Heute geht man davon aus, dass man die Falkenburg als Ursprungsort des Fürstentums Lippe betrachten kann. Von hier aus besiedelten Adlige die gesamte Region. Und das mit Erfolg. Das zur Falkenburg gehörige Gebiet reichte schon zum Ende des 14. Jahrhunderts von Hiddensen bis Oesterholz.
Bei der Falkenburg handelte es sich nicht nur um eine einfache Befestigung, sondern um eine starke Trutzburg, die als uneinnehmbar galt. Ihrem Ruf vorauseilend verwendete man die Falkenburg darum im Jahr 1404 als Gefängnis für den Herzog Heinrich von Braunschweig-Lüneburg und seine Männer. Sie waren im Laufe einer Fehde festgesetzt worden und wurden erst gegen ein Lösegeld von 100.000 Goldtalern wieder freigelassen. Besagter Herzog hatte aus seiner Geiselhaft auf der Falkenburg aber offenbar nicht viel gelernt und versuchte nur kurze Zeit später vergebens, die Burg gewaltsam einzunehmen.

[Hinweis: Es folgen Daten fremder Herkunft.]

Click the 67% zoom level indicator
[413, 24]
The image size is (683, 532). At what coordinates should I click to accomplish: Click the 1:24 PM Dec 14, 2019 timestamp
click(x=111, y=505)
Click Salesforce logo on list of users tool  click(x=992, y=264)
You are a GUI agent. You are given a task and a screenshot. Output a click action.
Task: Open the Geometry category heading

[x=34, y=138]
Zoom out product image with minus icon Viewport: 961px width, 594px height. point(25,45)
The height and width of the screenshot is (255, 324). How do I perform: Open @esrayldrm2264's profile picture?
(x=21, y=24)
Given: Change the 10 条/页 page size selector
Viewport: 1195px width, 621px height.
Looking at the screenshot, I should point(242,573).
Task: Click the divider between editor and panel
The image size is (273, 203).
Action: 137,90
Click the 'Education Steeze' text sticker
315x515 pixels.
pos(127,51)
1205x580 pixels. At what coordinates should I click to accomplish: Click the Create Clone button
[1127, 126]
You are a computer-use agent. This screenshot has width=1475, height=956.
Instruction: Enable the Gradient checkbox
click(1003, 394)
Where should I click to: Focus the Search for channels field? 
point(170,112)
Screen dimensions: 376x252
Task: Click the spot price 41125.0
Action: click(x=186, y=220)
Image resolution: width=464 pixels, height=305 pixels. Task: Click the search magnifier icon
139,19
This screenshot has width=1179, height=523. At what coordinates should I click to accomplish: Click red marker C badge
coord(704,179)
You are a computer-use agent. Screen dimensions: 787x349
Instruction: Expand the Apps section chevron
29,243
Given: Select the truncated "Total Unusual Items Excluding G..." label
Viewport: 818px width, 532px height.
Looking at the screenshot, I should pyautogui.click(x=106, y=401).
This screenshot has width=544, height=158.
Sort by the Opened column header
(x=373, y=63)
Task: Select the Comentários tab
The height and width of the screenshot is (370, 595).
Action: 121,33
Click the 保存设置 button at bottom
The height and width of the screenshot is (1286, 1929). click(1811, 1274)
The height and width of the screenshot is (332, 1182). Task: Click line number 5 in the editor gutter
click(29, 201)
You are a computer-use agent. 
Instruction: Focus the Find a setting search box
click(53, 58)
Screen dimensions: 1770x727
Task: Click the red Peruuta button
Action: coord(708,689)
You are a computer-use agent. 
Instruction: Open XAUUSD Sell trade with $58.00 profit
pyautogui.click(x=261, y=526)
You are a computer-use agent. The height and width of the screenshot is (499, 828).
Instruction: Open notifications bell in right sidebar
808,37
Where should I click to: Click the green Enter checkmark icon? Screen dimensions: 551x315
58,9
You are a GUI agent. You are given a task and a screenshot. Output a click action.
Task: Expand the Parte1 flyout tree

Obwohl 1409 schliesslich Frieden geschlossen werden konnte, gab es in den folgenden Jahren zahlreiche Fehden, während derer versucht wurde, die Falkenburg zu erstürmen. 27.000 Söldner sollen im Auftrag des damaligen Kölner Erzbischofs die ganze Gegend verwüstet und sämtliche Burgen eingenommen haben - nur die Falkenburg nicht. Selbst ein Tunnel, mit dem die Söldner die Falkenburg erobern wollten und der heute noch zu besichtigen ist, brachte keinen Erfolg.
Die Uneinnehmbarkeit der Falkenburg wird heute auf die mächtige Ringmauer der Burg zurückgeführt, die von einem Graben und Palisaden geschützt wurde. Selbst der Eingang zur Falkenburg wurde mit vier Toren geschützt und war dadurch praktisch uneinnehmbar.
Beschädigt wurde die Falkenburg dann letztendlich auch nicht durch fremde Söldner, sondern durch die Burgherren selbst. Im Jahr 1453 soll der damalige Burgherr, Bernhard der Siebte, einen Feldzug in der Burg gefeiert haben. Bei der Vorbereitung des Festmahls geriet offenbar die Küche der Falkenburg in Brand, die den Palas und weitere Teile der Anlage in Flammen aufgehen liess und teilweise zerstörte. Spuren davon sind noch heute überall in der Burg zu entdecken.
Da die Falkenburg hochmittelalterlichen Ansprüchen gemäss gebaut wurde, verlor man im Laufe des 16. Jahrhunderts das Interesse an ihr. Die Burg entsprach nicht mehr dem zeitgenössischen Geschmack und wurde als zu unbequem und kalt betrachtet. Schon früh begannen die Herren von Lippe darum, der Falkenburg die Wasserburg Detmold vorzuziehen, die später zu einem Schloss ausgebaut wurde. Wenige Zeit später wurde dann auch das mit der Falkenburg verbundene Amt an einen anderen Ort verlegt.
Die Burg selbst verfiel in den nachfolgenden Jahren zunehmend, nicht zuletzt deshalb, weil man Teile der Falkenburg abriss. Die hieraus gewonnenen Steine wurden unter anderem für den Bau von Strassen und Häusern verwendet. Dieser Raubbau an der Falkenburg zog sich bis ins 20. Jahrhundert hinein. Selbst im zweiten Weltkrieg wurden noch Steine aus der Burganlage gebrochen und für den Hausbau verwendet. Erst danach wurden die Schönheit und die historische Bedeutung der Falkenburg wieder neu entdeckt.
So wurde nach und nach der Bergfried rekonstruiert und erneuert. Bei archäologischen Grabungen konnten grosse Teile der Anlage freigelegt werden, so zum Beispiel die Ringmauer, die Toranlage und das Hauptgebäude.